━━━━━ Information supplied

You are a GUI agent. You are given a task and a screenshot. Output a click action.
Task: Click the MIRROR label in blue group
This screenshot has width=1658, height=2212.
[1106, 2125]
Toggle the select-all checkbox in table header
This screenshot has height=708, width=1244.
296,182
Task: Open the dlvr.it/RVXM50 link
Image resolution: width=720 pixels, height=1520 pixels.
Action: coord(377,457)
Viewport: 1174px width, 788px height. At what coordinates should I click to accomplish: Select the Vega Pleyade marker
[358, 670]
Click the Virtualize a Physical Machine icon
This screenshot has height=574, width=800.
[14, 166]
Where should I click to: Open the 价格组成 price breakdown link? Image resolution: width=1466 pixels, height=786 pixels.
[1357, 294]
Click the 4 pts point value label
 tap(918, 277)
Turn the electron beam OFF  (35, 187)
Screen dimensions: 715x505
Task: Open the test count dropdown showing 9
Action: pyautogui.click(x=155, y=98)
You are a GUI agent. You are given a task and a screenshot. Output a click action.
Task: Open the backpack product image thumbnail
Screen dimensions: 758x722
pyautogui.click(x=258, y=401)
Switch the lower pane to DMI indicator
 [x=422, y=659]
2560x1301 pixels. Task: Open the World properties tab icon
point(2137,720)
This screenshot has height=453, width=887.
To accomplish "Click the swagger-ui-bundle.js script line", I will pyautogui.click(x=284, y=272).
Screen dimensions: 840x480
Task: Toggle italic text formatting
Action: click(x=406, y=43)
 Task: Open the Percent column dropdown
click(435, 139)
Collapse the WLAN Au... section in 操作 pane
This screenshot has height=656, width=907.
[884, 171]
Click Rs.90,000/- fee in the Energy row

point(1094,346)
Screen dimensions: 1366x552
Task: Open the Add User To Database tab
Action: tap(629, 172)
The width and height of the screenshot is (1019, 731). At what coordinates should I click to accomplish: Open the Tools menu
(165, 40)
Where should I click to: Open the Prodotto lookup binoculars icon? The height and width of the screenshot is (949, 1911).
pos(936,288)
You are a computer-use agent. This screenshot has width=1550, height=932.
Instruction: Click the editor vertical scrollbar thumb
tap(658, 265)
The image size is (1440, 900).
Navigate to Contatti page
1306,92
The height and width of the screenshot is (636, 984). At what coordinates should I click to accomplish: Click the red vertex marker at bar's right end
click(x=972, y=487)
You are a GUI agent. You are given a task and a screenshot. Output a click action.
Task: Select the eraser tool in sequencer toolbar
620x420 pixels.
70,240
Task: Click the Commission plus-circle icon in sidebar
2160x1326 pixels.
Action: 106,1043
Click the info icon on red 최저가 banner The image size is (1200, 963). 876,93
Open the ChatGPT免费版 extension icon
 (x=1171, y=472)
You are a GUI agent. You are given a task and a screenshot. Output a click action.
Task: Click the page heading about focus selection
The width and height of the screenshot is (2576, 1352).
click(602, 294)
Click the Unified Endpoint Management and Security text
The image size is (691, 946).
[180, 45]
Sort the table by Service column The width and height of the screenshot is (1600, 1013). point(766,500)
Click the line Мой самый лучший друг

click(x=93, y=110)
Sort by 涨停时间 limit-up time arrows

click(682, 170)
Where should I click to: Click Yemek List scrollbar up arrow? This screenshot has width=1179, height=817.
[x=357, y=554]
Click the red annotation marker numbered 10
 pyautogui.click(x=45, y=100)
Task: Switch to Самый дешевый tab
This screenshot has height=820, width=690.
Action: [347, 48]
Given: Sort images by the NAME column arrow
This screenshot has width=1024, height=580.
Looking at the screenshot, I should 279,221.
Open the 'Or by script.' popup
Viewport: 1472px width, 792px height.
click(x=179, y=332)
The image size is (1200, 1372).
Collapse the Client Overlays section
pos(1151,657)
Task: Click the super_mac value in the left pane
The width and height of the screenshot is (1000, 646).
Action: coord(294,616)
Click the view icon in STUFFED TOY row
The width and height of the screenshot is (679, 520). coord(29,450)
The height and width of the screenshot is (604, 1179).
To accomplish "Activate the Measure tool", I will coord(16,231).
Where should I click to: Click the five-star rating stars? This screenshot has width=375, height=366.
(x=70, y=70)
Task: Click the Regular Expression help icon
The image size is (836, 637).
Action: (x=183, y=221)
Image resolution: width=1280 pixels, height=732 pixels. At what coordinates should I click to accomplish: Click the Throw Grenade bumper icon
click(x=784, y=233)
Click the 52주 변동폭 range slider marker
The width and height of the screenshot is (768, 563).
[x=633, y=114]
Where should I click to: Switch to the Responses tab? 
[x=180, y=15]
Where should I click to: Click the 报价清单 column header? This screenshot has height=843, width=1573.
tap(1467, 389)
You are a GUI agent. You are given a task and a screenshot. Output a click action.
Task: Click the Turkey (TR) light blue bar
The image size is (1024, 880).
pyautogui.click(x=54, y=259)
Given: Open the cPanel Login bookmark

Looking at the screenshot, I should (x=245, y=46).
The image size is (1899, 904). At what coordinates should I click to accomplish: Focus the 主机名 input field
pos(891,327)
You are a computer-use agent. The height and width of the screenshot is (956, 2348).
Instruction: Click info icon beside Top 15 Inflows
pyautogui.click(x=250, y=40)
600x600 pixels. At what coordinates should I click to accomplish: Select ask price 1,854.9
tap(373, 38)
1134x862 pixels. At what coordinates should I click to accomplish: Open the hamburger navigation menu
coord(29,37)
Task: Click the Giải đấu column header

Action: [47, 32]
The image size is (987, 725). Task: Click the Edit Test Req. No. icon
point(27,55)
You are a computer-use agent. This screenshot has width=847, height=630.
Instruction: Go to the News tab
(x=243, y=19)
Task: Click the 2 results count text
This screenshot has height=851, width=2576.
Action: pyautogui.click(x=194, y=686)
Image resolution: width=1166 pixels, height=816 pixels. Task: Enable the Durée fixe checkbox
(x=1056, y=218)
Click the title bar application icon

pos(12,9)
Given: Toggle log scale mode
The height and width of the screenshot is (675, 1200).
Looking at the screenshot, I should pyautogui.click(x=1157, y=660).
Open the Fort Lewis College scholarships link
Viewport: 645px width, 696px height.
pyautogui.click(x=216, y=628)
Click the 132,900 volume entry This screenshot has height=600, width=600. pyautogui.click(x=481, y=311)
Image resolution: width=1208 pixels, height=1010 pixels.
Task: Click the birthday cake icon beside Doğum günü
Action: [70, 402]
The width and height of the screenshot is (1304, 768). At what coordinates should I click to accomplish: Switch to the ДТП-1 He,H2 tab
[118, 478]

━━━━━━━━━━

Activity:
The lines above should be duplicated exactly.

Task output:
You are a GUI agent. You are given a task and a screenshot. Output a click action.
Task: Click the MIRROR label in blue group
This screenshot has width=1658, height=2212.
[1106, 2125]
Toggle the select-all checkbox in table header
This screenshot has height=708, width=1244.
296,182
Task: Open the dlvr.it/RVXM50 link
Image resolution: width=720 pixels, height=1520 pixels.
Action: coord(377,457)
Viewport: 1174px width, 788px height. At what coordinates should I click to accomplish: Select the Vega Pleyade marker
[358, 670]
Click the Virtualize a Physical Machine icon
This screenshot has height=574, width=800.
[14, 166]
Where should I click to: Open the 价格组成 price breakdown link? Image resolution: width=1466 pixels, height=786 pixels.
[1357, 294]
Click the 4 pts point value label
 tap(918, 277)
Turn the electron beam OFF  (35, 187)
Screen dimensions: 715x505
Task: Open the test count dropdown showing 9
Action: pyautogui.click(x=155, y=98)
You are a GUI agent. You are given a task and a screenshot. Output a click action.
Task: Open the backpack product image thumbnail
Screen dimensions: 758x722
pyautogui.click(x=258, y=401)
Switch the lower pane to DMI indicator
 [x=422, y=659]
2560x1301 pixels. Task: Open the World properties tab icon
point(2137,720)
This screenshot has height=453, width=887.
To accomplish "Click the swagger-ui-bundle.js script line", I will pyautogui.click(x=284, y=272).
Screen dimensions: 840x480
Task: Toggle italic text formatting
Action: click(x=406, y=43)
 Task: Open the Percent column dropdown
click(435, 139)
Collapse the WLAN Au... section in 操作 pane
This screenshot has height=656, width=907.
[884, 171]
Click Rs.90,000/- fee in the Energy row

point(1094,346)
Screen dimensions: 1366x552
Task: Open the Add User To Database tab
Action: tap(629, 172)
The width and height of the screenshot is (1019, 731). At what coordinates should I click to accomplish: Open the Tools menu
(165, 40)
Where should I click to: Open the Prodotto lookup binoculars icon? The height and width of the screenshot is (949, 1911).
pos(936,288)
You are a computer-use agent. This screenshot has width=1550, height=932.
Instruction: Click the editor vertical scrollbar thumb
tap(658, 265)
The image size is (1440, 900).
Navigate to Contatti page
1306,92
The height and width of the screenshot is (636, 984). At what coordinates should I click to accomplish: Click the red vertex marker at bar's right end
click(x=972, y=487)
You are a GUI agent. You are given a task and a screenshot. Output a click action.
Task: Select the eraser tool in sequencer toolbar
620x420 pixels.
70,240
Task: Click the Commission plus-circle icon in sidebar
2160x1326 pixels.
Action: 106,1043
Click the info icon on red 최저가 banner The image size is (1200, 963). 876,93
Open the ChatGPT免费版 extension icon
 (x=1171, y=472)
You are a GUI agent. You are given a task and a screenshot. Output a click action.
Task: Click the page heading about focus selection
The width and height of the screenshot is (2576, 1352).
click(602, 294)
Click the Unified Endpoint Management and Security text
The image size is (691, 946).
[180, 45]
Sort the table by Service column The width and height of the screenshot is (1600, 1013). point(766,500)
Click the line Мой самый лучший друг

click(x=93, y=110)
Sort by 涨停时间 limit-up time arrows

click(682, 170)
Where should I click to: Click Yemek List scrollbar up arrow? This screenshot has width=1179, height=817.
[x=357, y=554]
Click the red annotation marker numbered 10
 pyautogui.click(x=45, y=100)
Task: Switch to Самый дешевый tab
This screenshot has height=820, width=690.
Action: [347, 48]
Given: Sort images by the NAME column arrow
This screenshot has width=1024, height=580.
Looking at the screenshot, I should 279,221.
Open the 'Or by script.' popup
Viewport: 1472px width, 792px height.
click(x=179, y=332)
The image size is (1200, 1372).
Collapse the Client Overlays section
pos(1151,657)
Task: Click the super_mac value in the left pane
The width and height of the screenshot is (1000, 646).
Action: coord(294,616)
Click the view icon in STUFFED TOY row
The width and height of the screenshot is (679, 520). coord(29,450)
The height and width of the screenshot is (604, 1179).
To accomplish "Activate the Measure tool", I will coord(16,231).
Where should I click to: Click the five-star rating stars? This screenshot has width=375, height=366.
(x=70, y=70)
Task: Click the Regular Expression help icon
The image size is (836, 637).
Action: (x=183, y=221)
Image resolution: width=1280 pixels, height=732 pixels. At what coordinates should I click to accomplish: Click the Throw Grenade bumper icon
click(x=784, y=233)
Click the 52주 변동폭 range slider marker
The width and height of the screenshot is (768, 563).
[x=633, y=114]
Where should I click to: Switch to the Responses tab? 
[x=180, y=15]
Where should I click to: Click the 报价清单 column header? This screenshot has height=843, width=1573.
tap(1467, 389)
You are a GUI agent. You are given a task and a screenshot. Output a click action.
Task: Click the Turkey (TR) light blue bar
The image size is (1024, 880).
pyautogui.click(x=54, y=259)
Given: Open the cPanel Login bookmark

Looking at the screenshot, I should (x=245, y=46).
The image size is (1899, 904). At what coordinates should I click to accomplish: Focus the 主机名 input field
pos(891,327)
You are a computer-use agent. The height and width of the screenshot is (956, 2348).
Instruction: Click info icon beside Top 15 Inflows
pyautogui.click(x=250, y=40)
600x600 pixels. At what coordinates should I click to accomplish: Select ask price 1,854.9
tap(373, 38)
1134x862 pixels. At what coordinates should I click to accomplish: Open the hamburger navigation menu
coord(29,37)
Task: Click the Giải đấu column header

Action: [47, 32]
The image size is (987, 725). Task: Click the Edit Test Req. No. icon
point(27,55)
You are a computer-use agent. This screenshot has width=847, height=630.
Instruction: Go to the News tab
(x=243, y=19)
Task: Click the 2 results count text
This screenshot has height=851, width=2576.
Action: pyautogui.click(x=194, y=686)
Image resolution: width=1166 pixels, height=816 pixels. Task: Enable the Durée fixe checkbox
(x=1056, y=218)
Click the title bar application icon

pos(12,9)
Given: Toggle log scale mode
The height and width of the screenshot is (675, 1200).
Looking at the screenshot, I should pyautogui.click(x=1157, y=660).
Open the Fort Lewis College scholarships link
Viewport: 645px width, 696px height.
pyautogui.click(x=216, y=628)
Click the 132,900 volume entry This screenshot has height=600, width=600. pyautogui.click(x=481, y=311)
Image resolution: width=1208 pixels, height=1010 pixels.
Task: Click the birthday cake icon beside Doğum günü
Action: [70, 402]
The width and height of the screenshot is (1304, 768). At what coordinates should I click to accomplish: Switch to the ДТП-1 He,H2 tab
[118, 478]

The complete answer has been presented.